Embedding Service Example

A production-ready embedding service using sentence-transformers with ETS-backed caching for high-throughput semantic search.

Project Structure

embedding_service/
├── app.py              # FastAPI application
├── embeddings.py       # Embedding logic
├── search.py           # Search implementation
├── config.py           # Configuration
└── requirements.txt

Application Code

# app.py
from contextlib import asynccontextmanager
from fastapi import FastAPI, HTTPException
from pydantic import BaseModel
from hornbeam_erlang import state_get, state_set, state_incr
from hornbeam_ml import cached_inference, cache_stats
import numpy as np
from typing import Optional

# ============================================================
# Configuration
# ============================================================

class Config:
    MODEL_NAME = 'all-MiniLM-L6-v2'
    CACHE_PREFIX = 'emb'
    MAX_BATCH_SIZE = 100
    SIMILARITY_THRESHOLD = 0.5

config = Config()

# ============================================================
# Models
# ============================================================

class EmbedRequest(BaseModel):
    texts: list[str]
    cache: bool = True

class EmbedResponse(BaseModel):
    embeddings: list[list[float]]
    dimensions: int
    cached_count: int

class IndexRequest(BaseModel):
    id: str
    text: str
    metadata: Optional[dict] = None

class SearchRequest(BaseModel):
    query: str
    top_k: int = 10
    threshold: float = 0.5

class SearchResult(BaseModel):
    id: str
    text: str
    score: float
    metadata: Optional[dict]

# ============================================================
# ML Model
# ============================================================

model = None

@asynccontextmanager
async def lifespan(app):
    global model
    print(f"Loading model: {config.MODEL_NAME}")
    from sentence_transformers import SentenceTransformer
    model = SentenceTransformer(config.MODEL_NAME)
    print(f"Model loaded. Dimensions: {model.get_sentence_embedding_dimension()}")

    # Warm up cache
    _ = model.encode("warmup")

    yield

    model = None

app = FastAPI(
    title="Embedding Service",
    description="High-performance embedding service with ETS caching",
    lifespan=lifespan
)

# ============================================================
# Embedding Endpoints
# ============================================================

@app.post("/embed", response_model=EmbedResponse)
async def embed(request: EmbedRequest):
    """Generate embeddings for texts."""
    if len(request.texts) > config.MAX_BATCH_SIZE:
        raise HTTPException(
            status_code=400,
            detail=f"Maximum batch size is {config.MAX_BATCH_SIZE}"
        )

    state_incr('metrics:embed_requests')
    state_incr('metrics:embed_texts', len(request.texts))

    embeddings = []
    cached_count = 0

    for text in request.texts:
        if request.cache:
            # Use cached inference
            emb = cached_inference(
                model.encode,
                text,
                cache_prefix=config.CACHE_PREFIX
            )
            # Check if it was a cache hit
            if state_get(f'_cache_hit'):
                cached_count += 1
        else:
            emb = model.encode(text)

        embeddings.append(emb.tolist())

    return EmbedResponse(
        embeddings=embeddings,
        dimensions=len(embeddings[0]) if embeddings else 0,
        cached_count=cached_count
    )

@app.post("/embed/batch")
async def embed_batch(request: EmbedRequest):
    """Batch embed for better throughput (less caching)."""
    if len(request.texts) > config.MAX_BATCH_SIZE:
        raise HTTPException(status_code=400, detail="Batch too large")

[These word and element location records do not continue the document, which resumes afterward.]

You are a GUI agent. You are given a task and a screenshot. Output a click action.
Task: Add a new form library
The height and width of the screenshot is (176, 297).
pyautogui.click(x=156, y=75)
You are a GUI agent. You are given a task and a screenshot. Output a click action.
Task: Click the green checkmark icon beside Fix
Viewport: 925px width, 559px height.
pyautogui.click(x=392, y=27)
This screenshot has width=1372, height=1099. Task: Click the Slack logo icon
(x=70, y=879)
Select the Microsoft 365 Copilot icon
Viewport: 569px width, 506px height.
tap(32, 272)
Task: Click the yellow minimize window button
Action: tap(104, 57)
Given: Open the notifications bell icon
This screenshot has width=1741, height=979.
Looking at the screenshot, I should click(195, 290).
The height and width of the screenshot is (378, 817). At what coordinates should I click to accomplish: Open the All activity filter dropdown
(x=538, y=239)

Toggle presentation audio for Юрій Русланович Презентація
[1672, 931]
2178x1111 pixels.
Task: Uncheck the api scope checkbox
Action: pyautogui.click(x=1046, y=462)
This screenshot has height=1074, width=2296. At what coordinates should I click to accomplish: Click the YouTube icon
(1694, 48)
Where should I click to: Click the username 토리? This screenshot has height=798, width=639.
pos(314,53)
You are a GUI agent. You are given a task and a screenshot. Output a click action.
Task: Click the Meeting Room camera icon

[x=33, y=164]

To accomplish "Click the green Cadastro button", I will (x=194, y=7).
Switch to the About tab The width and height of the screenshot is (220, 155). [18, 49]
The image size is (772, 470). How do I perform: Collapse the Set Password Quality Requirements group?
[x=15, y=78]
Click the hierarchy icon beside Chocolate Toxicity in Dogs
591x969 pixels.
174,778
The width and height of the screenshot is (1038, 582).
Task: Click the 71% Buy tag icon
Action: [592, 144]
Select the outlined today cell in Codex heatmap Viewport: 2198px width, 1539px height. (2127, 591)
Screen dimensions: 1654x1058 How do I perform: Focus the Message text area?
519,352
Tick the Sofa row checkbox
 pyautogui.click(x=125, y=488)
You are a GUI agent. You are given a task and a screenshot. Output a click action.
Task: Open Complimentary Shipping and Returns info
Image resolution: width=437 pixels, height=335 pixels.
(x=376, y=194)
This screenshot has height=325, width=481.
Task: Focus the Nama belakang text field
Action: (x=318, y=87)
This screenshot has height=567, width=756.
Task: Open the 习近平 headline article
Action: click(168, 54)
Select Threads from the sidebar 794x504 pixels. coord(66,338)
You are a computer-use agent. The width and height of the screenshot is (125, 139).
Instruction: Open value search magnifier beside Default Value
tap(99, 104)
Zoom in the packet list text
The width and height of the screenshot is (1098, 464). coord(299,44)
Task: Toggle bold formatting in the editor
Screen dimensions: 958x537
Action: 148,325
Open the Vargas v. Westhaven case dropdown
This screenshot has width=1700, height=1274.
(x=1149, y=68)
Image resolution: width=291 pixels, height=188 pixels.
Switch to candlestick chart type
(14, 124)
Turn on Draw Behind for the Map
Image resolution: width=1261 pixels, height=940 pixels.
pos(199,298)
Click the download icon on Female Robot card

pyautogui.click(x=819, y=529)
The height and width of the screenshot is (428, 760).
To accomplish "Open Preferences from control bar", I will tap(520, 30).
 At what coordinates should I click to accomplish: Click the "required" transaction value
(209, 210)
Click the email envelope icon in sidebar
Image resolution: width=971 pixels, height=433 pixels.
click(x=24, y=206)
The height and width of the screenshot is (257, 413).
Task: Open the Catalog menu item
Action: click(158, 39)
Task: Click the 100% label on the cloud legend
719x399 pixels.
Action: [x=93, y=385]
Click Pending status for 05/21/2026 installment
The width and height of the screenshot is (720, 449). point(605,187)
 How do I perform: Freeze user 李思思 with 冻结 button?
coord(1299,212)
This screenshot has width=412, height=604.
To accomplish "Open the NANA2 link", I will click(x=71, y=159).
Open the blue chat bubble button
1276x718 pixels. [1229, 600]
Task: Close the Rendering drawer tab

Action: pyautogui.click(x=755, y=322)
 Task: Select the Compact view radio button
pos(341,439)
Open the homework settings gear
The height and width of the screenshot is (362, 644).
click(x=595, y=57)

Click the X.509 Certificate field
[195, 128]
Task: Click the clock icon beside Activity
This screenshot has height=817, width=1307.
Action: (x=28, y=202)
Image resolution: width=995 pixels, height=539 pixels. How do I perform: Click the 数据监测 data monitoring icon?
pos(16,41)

    state_incr('metrics:batch_requests')

    # Batch encode is more efficient but doesn't use per-item cache
    embeddings = model.encode(request.texts)

    return {
        'embeddings': embeddings.tolist(),
        'dimensions': embeddings.shape[1]
    }

# ============================================================
# Index & Search
# ============================================================

@app.post("/index")
async def index_document(request: IndexRequest):
    """Index a document for search."""
    state_incr('metrics:index_requests')

    # Generate embedding
    embedding = cached_inference(model.encode, request.text)

    # Store document
    doc = {
        'id': request.id,
        'text': request.text,
        'embedding': embedding.tolist(),
        'metadata': request.metadata or {}
    }
    state_set(f'doc:{request.id}', doc)

    # Update index stats
    state_incr('index:doc_count')

    return {'indexed': request.id}

@app.delete("/index/{doc_id}")
async def delete_document(doc_id: str):
    """Remove document from index."""
    from hornbeam_erlang import state_delete

    if not state_get(f'doc:{doc_id}'):
        raise HTTPException(status_code=404, detail="Document not found")

    state_delete(f'doc:{doc_id}')
    state_incr('index:doc_count', -1)

    return {'deleted': doc_id}

@app.post("/search", response_model=list[SearchResult])
async def search(request: SearchRequest):
    """Semantic search across indexed documents."""
    state_incr('metrics:search_requests')

    # Get query embedding
    query_emb = cached_inference(model.encode, request.query)
    query_emb = np.array(query_emb)

    # Search all documents
    from hornbeam_erlang import state_keys

    results = []
    for key in state_keys('doc:'):
        doc = state_get(key)
        if not doc:
            continue

        doc_emb = np.array(doc['embedding'])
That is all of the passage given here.